> [WORK INSTRUCTIONS]: The response must be made up of the lines in the entries below that contain "word".

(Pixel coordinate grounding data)
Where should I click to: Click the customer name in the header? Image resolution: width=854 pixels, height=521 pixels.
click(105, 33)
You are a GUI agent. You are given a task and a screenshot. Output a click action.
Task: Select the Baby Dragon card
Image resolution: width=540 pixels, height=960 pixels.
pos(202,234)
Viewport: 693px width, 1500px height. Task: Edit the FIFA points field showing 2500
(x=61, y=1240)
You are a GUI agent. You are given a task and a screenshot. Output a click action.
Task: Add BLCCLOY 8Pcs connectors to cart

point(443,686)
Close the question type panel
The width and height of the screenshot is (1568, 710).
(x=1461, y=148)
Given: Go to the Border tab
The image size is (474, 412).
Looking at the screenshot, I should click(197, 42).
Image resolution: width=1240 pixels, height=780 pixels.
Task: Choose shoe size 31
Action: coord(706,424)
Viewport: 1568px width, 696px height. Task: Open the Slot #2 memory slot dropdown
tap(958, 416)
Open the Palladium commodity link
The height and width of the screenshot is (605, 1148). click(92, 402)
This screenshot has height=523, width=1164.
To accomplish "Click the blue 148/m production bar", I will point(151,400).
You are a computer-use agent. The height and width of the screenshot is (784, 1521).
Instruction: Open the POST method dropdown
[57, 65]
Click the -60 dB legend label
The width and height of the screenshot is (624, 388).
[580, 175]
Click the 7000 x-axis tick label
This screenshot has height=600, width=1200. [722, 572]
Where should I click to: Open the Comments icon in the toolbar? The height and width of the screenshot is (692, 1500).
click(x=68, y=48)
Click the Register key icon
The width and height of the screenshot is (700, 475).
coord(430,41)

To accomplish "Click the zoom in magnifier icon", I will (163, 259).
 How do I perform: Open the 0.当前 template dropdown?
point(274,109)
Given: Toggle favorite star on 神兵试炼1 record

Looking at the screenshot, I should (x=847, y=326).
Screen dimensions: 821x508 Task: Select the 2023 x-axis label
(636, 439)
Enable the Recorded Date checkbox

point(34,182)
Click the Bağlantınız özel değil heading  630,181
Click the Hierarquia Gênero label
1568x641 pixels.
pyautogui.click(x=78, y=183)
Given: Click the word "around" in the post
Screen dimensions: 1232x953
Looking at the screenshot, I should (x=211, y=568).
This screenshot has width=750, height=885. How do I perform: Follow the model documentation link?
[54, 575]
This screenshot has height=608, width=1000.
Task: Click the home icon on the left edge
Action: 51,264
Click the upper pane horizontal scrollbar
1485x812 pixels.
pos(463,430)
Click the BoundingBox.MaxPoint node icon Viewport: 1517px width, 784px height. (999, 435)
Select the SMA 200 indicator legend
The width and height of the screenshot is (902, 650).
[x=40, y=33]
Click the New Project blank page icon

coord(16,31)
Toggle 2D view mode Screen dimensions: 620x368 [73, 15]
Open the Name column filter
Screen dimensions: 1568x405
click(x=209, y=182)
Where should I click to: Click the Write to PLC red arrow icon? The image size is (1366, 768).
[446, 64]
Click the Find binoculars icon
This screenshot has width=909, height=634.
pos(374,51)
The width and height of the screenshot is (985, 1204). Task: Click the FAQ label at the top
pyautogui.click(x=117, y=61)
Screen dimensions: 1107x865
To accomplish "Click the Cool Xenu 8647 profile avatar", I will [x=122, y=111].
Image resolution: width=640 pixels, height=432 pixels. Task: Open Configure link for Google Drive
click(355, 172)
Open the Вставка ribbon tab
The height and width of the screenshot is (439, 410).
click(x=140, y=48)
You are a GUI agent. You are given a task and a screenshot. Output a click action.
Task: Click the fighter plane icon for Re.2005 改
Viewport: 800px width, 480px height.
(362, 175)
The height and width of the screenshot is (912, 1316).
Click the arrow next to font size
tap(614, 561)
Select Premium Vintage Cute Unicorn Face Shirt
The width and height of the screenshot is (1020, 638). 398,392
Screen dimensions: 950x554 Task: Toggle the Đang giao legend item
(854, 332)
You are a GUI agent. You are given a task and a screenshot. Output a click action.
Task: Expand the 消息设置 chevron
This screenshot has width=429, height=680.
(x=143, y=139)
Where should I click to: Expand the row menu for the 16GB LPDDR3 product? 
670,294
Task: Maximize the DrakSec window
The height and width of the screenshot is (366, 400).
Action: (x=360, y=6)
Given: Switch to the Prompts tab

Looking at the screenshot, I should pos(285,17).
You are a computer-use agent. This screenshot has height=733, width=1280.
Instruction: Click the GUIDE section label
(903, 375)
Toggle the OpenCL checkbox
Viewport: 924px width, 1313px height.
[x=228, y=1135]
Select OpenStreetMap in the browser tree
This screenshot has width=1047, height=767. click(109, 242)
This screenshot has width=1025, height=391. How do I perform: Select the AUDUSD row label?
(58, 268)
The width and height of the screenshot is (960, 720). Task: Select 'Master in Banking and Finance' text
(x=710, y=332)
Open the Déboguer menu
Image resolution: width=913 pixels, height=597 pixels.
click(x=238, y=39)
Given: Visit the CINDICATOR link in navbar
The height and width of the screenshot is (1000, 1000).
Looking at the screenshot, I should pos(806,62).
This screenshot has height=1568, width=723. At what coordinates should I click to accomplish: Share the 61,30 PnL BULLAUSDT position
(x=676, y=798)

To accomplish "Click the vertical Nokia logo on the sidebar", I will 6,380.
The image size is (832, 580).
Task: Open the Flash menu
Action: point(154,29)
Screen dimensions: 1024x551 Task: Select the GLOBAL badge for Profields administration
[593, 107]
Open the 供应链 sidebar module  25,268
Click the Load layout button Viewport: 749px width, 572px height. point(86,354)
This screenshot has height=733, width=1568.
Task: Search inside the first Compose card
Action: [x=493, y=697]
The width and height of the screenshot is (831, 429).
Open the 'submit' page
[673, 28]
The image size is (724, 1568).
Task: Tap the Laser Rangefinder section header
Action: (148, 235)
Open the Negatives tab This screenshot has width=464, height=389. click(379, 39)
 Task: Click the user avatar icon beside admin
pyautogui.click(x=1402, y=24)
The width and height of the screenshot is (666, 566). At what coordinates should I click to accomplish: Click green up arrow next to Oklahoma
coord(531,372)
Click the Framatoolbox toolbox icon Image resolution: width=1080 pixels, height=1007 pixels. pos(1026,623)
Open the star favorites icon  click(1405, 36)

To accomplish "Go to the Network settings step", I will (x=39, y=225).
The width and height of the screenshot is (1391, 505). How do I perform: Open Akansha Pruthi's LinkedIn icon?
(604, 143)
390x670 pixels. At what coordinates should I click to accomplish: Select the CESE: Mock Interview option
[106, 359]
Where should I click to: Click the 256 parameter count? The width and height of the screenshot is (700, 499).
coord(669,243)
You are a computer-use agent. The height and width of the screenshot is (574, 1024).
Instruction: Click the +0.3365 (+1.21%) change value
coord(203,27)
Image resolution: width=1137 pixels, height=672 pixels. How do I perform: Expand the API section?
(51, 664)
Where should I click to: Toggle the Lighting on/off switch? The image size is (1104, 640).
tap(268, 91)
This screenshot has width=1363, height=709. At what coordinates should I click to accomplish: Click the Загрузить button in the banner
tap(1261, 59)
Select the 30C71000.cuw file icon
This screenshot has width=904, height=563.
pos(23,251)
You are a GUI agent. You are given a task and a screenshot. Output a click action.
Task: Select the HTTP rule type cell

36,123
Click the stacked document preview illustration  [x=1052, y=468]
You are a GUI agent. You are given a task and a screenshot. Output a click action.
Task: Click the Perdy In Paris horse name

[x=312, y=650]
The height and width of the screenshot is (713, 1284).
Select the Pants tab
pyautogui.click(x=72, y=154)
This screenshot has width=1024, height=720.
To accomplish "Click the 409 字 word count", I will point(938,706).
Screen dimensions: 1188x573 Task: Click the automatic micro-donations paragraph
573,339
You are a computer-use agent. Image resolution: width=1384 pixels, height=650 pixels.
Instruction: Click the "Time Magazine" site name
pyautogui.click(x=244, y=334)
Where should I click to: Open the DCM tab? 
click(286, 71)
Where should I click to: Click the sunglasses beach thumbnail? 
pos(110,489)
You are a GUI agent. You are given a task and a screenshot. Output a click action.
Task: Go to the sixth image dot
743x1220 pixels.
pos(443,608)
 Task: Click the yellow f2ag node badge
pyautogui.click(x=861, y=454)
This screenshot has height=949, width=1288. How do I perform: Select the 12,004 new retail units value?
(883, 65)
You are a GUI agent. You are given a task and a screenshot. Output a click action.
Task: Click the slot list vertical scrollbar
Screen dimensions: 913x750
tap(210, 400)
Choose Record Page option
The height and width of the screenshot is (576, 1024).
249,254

> [ANSWER BOX]:
Given: Click the word "around" in the post
To accomplish "Click the 409 字 word count", I will point(938,706).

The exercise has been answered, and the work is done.